De Commissie heeft voorgesteld het begrip AFR op te nemen in haar voorstel voor de driejaarlijkse herziening van het Financieel Reglement. Aangezien de instellingen eerst de tijd moeten hebben om dit voorstel te bespreken voordat het nieuwe Reglement in werking treedt, zal de Commissie, na deze mededeling met de medewetgever te hebben besproken, wetgevingsvoorstellen doen om de AFR-drempels voor de beleidsdomeinen "Onderzoek, energie en vervoer" en "Plattelandsontwikkeling" vast te stellen. De Commissie zal vóór het einde van 2010 concrete AFR-voorstellen indienen voor de beleidsdomeinen "Administratieve uitgaven" en "Externe steun, ontwikkeling en uitbreiding", waarna de overige sectoren in de loop van 2011 aan bod zullen komen. Zij zal voor de volgende reeks basisbesluiten vereenvoudiging van de sectorale wetgeving voorstellen om het foutenrisico voor de periode na 2013 te beperken.
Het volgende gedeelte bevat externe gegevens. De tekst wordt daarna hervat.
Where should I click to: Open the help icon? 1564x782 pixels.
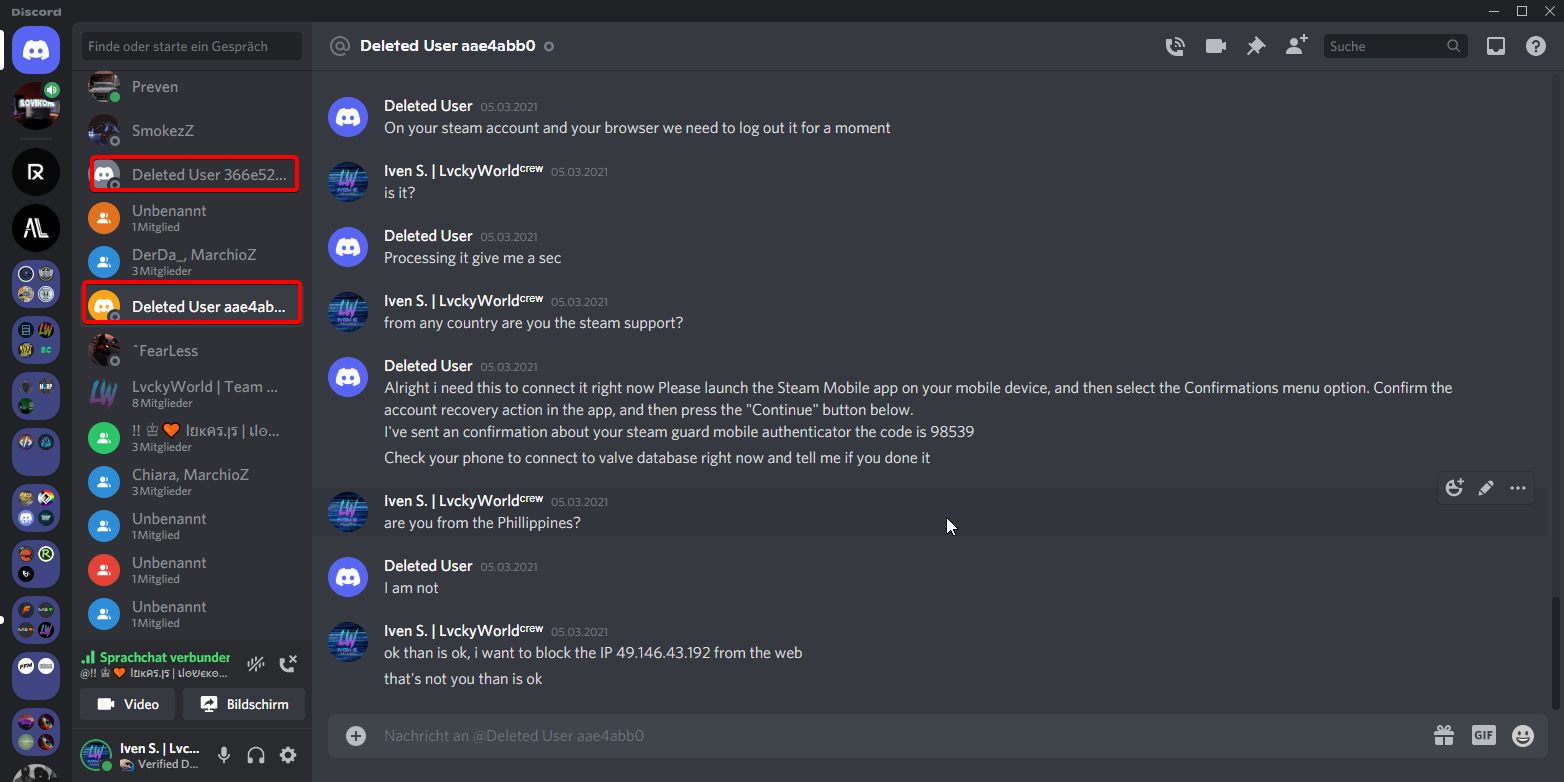pos(1535,46)
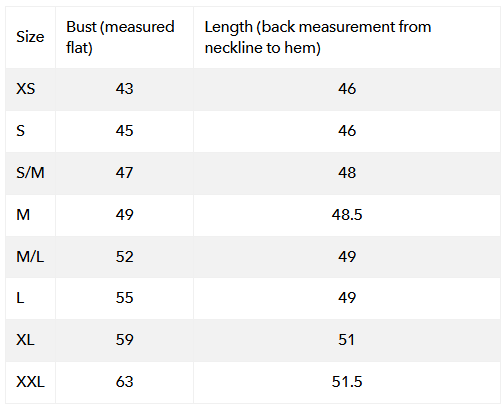
Task: Click the bust value 55
Action: coord(124,298)
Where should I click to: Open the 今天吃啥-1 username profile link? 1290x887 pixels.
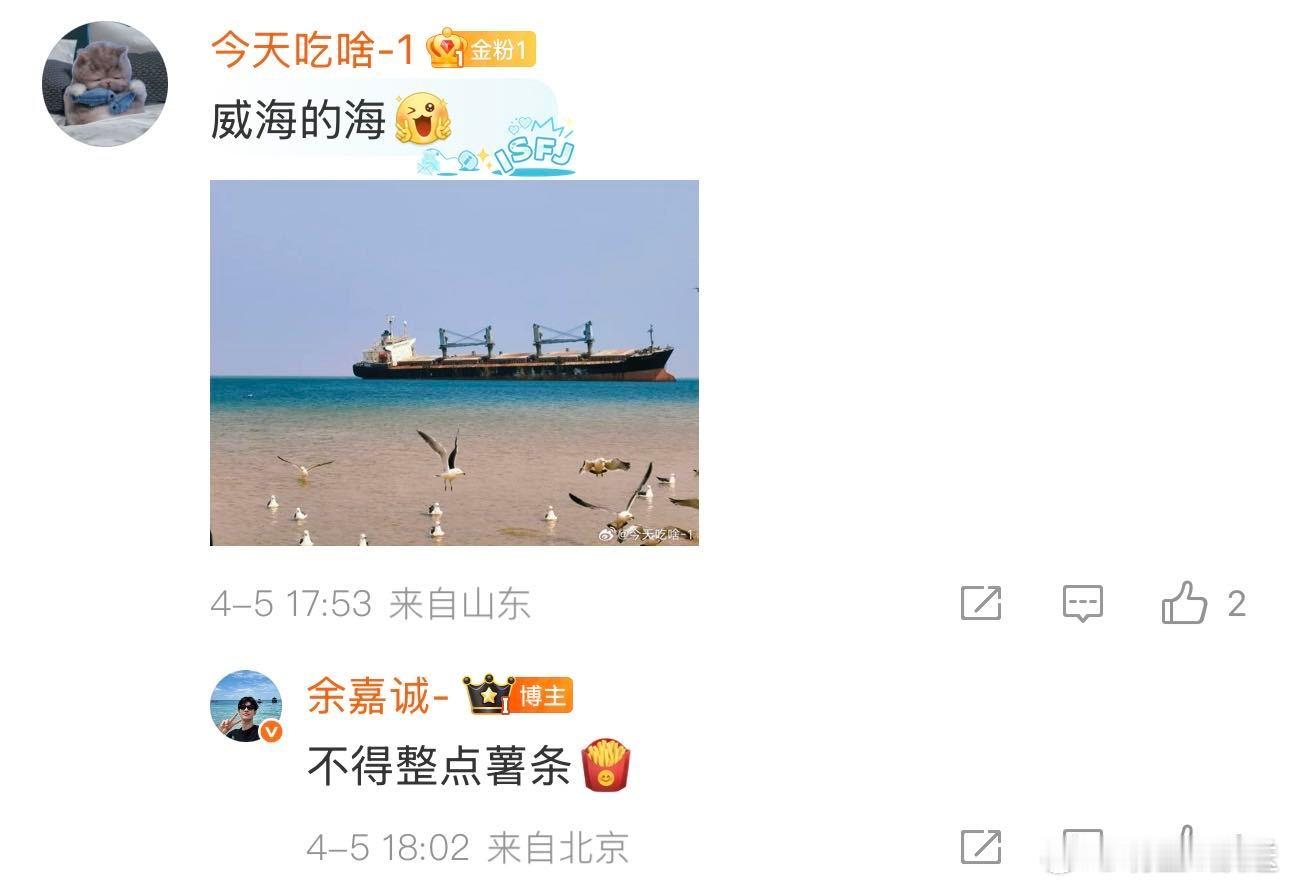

De Commissie is vastbesloten om aan te tonen dat haar controlesystemen doeltreffend zijn en zal er bij haar diensten op aandringen om dit aspect in de volgende ronde van jaarlijkse activiteitenverslagen beter te belichten.

[1] Resolutie van het Europees Parlement van 23 april 2009 met de opmerkingen die een integrerend deel uitmaken van de besluiten over het verlenen van kwijting voor de uitvoering van de algemene begroting van de Europese Unie voor het begrotingsjaar 2007, afdeling III – Commissie en uitvoerende agentschappen, punt 48: "[…] verwacht dat de Commissie dit werk afrondt bij de voorbereiding van haar voorstel voor het aanvaardbaar foutenrisico per begrotingsdomein […]".

Resolutie van het Europees Parlement van 5 mei 2010 met de opmerkingen die een integrerend deel uitmaken van zijn besluiten over het verlenen van kwijting voor de uitvoering van de algemene begroting van de Europese Unie voor het begrotingsjaar 2008, afdeling III – Commissie en uitvoerende agentschappen, de punten 59 en 60.

[2] Vereenvoudigen van de tenuitvoerlegging van de kaderprogramma's voor onderzoek (COM(2010) 187).

[3] Dergelijke kosten dekken het programmabeheer en financiële controleactiviteiten.